Socialists believe that the needs of the community are so great that all of the resources of the community should be available to the community. Therefore, they would require occupancy, or use, as a pre-requisite to the perfection of a title. Not that if a man, in spring, were to hang up his winter underclothing for the summer, any neighbor gentleman would thereby be given the right to appropriate the same—nothing of the kind. This statement with regard to use, like all other statements made by Socialists, must be construed reasonably. We simply lay down the principle that it is wrong to perpetuate conditions under which a few are enabled to grab so much more than they can use. Such grabbing hurts. What a man cannot use he should not have. He thereby prevents others from getting what they need.

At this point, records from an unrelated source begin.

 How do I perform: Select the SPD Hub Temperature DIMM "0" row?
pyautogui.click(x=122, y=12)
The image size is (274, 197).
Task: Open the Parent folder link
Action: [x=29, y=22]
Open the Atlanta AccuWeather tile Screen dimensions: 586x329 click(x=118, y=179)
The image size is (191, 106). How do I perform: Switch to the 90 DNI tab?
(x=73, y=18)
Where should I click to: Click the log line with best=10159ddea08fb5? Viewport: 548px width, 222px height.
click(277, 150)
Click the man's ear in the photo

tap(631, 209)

Besides, what is grabbing but a bad habit? Mr. Rockefeller’s $900,000,000, if expended exclusively for bologna sausages, might buy enough to supply him for a million years. If expended for golf balls, he might be able to play golf, without buying a new ball, until he had eaten the last sausage. If expended for clothing, he might be able to wear a new suit, every fifteen minutes, for the next 28,000,000 years. But what good do all of these figures do Rockefeller? His capacity for consuming wealth is extremely limited. It is only his capacity for appropriating the wealth created by others that is great. Every time Mr. Rockefeller’s watch ticks $2 drop into his till—but he never sees them. He hardly knows they are there. He has to hire a bookkeeper to know they are there. So far as certainties are concerned, Mr. Rockefeller knows only that when he wants bacon and eggs, with a little hashed brown potatoes on the side, he has the money to pay for them. In other words, the few wants of his slight physical body are never in danger of denial.

Mr. Rockefeller’s physical wants would be in no danger of denial if he were worth only $50,000. Why, then, does he want to own the rest of his $900,000,000 worth of property? Plainly, it is only because he is a victim of a bad habit. Some men want money because of the power it gives them, but Rockefeller has never seemed to care much about power. He simply has a mania for accumulation. The more he gets, the more he can get—therefore, he always wants to get more.

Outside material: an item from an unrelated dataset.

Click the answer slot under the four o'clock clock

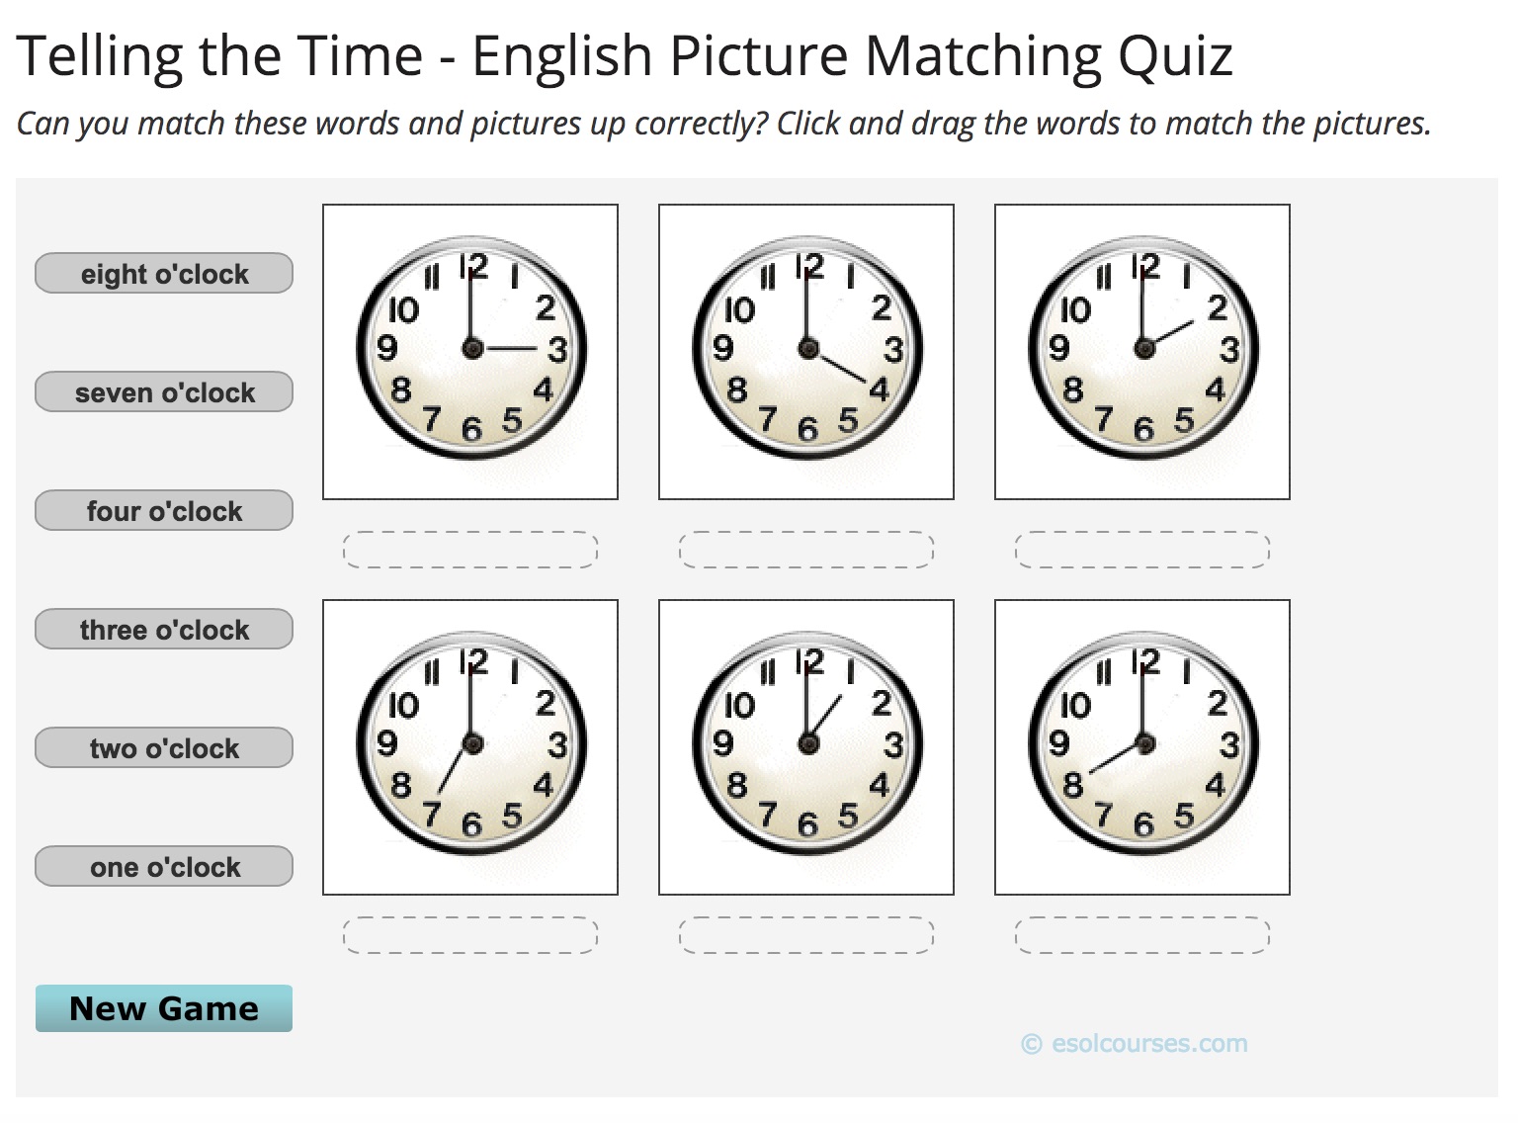click(806, 550)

And, what does Rockefeller do with wealth, after he gets it? Why, he lets us use it. He invests it in railroads, or steel mills, or steamboats, or copper mines, or restaurants, or whatever seems likely to bring him more money. He does not use any of these properties much. The same freight train that brings him a package of breakfast food brings carloads of kitchen stoves and iron bedsteads to those whose watches have to tick all day to bring in $2. But the point is that while Mr. Rockefeller uses his properties little and we use them much, he is continuously charging us toll for their use and investing the toll in more iron, more steel or more copper. If he charged us no toll, we should have reason to be thankful to him. If he should invest the toll in the necessities of life and dole them out to us, we should, if we were beggars, also have reason to be thankful to him. But he invests his toll in more iron, more steel or more copper—toll that the men who made it need to put blood into their bodies and clothing on their families.

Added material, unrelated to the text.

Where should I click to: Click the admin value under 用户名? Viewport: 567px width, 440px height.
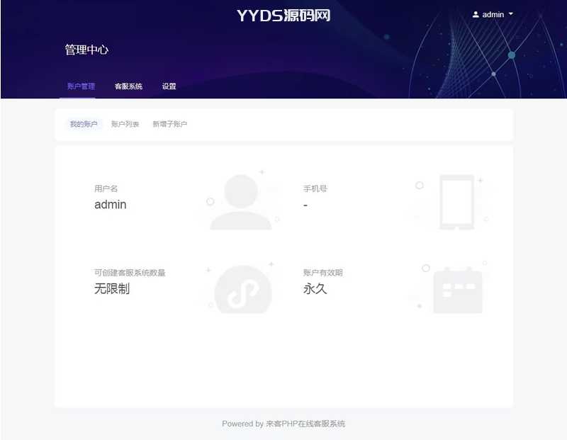point(111,205)
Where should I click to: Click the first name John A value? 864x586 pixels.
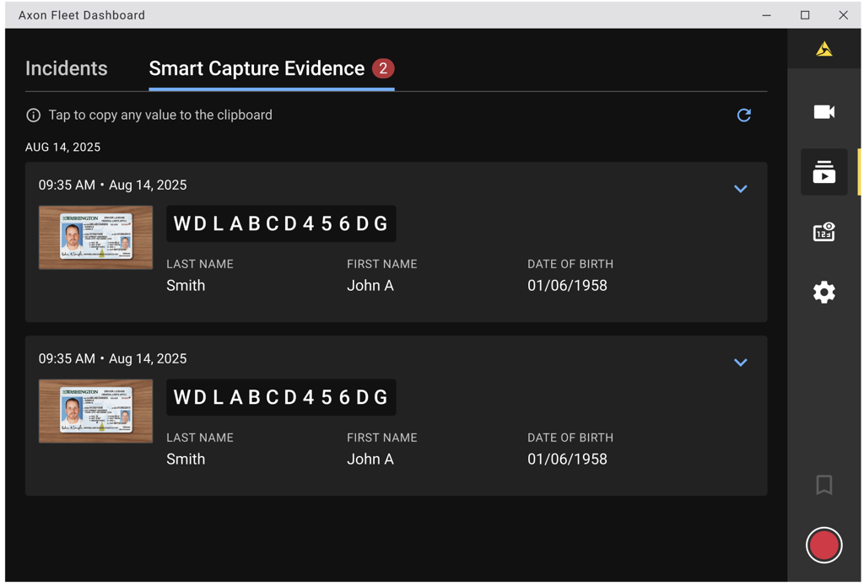tap(370, 285)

That is all that the private ownership of property does for Mr. Rockefeller more than it does for anybody else. The beefsteak upon his plate is no more secure from outside attack than is the food upon the plate of the poorest laborer. But the industrial machinery that Mr. Rockefeller owns enables him to get, every time his watch ticks, the equivalent of $2 worth of food, or clothing, or anything else.

We stupid people who permit the private ownership of industrial machinery should be exceedingly thankful to Mr. Rockefeller and men of his type. To these gentlemen, are thanks especially due from those persons who believe that the constitution of the United States represents the last gasp of wisdom and should not, therefore, in any circumstances, be changed. Under the constitution and laws of this country, as they stand to-day, Mr. Rockefeller and his associates could legally starve us to death, if they were so minded. Each of them could go abroad, deposit $1,000,000 in the Bank of England, then cable instructions to close down every industry they own, which would mean every industry of importance in the country, including the railroads. No one would have a legal right to trespass upon their premises, and their hoarded wealth would be sufficient to enable them to live comfortably abroad to the end of their days, while the people of America were starving to death.

Of course, the people of America would not starve to death. Law or no law, the people of America would break into the abandoned properties and operate them. Without extended delay, they would change the law, including the federal constitution, to justify their action. But the theoretical possibility of such abandonment is sufficient to illustrate the absurdity of our present laws with regard to the ownership of private property.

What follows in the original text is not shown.